[Exercise requirements] From the line with "Screen dimensions: 1568x349" down to the final line of the material, please transcribe everything exactly, but leave the pictures out.

--------------------------------

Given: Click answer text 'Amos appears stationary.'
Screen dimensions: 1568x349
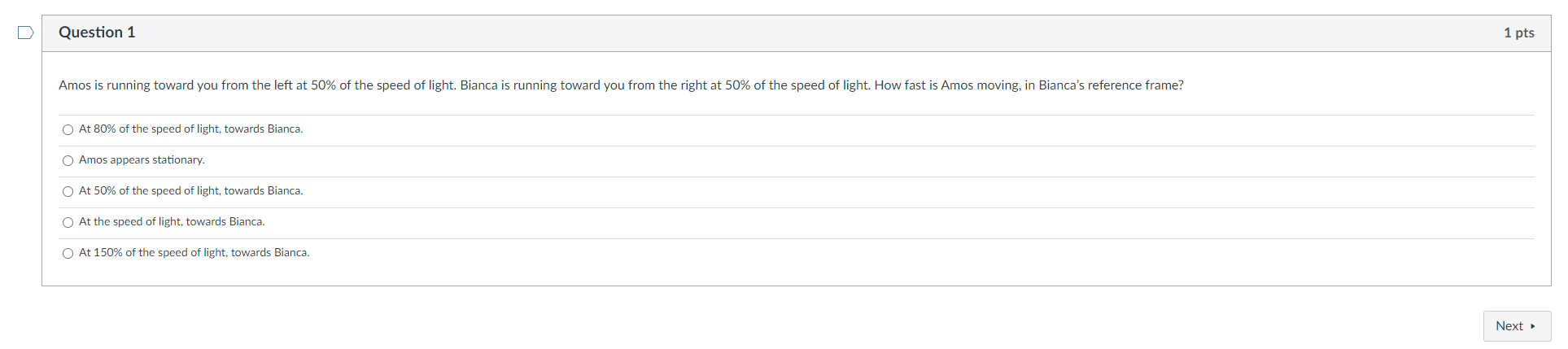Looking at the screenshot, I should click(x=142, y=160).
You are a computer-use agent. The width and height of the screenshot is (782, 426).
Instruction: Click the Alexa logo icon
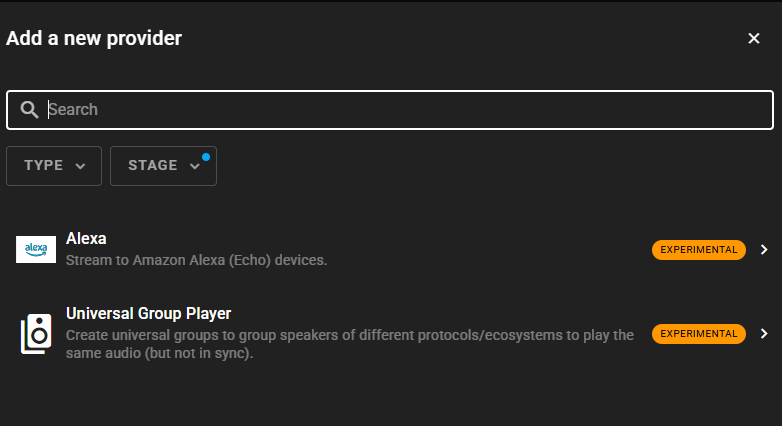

--------------------------------

[Response area]
Screen dimensions: 1568x349
Looking at the screenshot, I should click(x=142, y=160).
You are a computer-use agent. The width and height of the screenshot is (782, 426).
Instruction: Click the Alexa logo icon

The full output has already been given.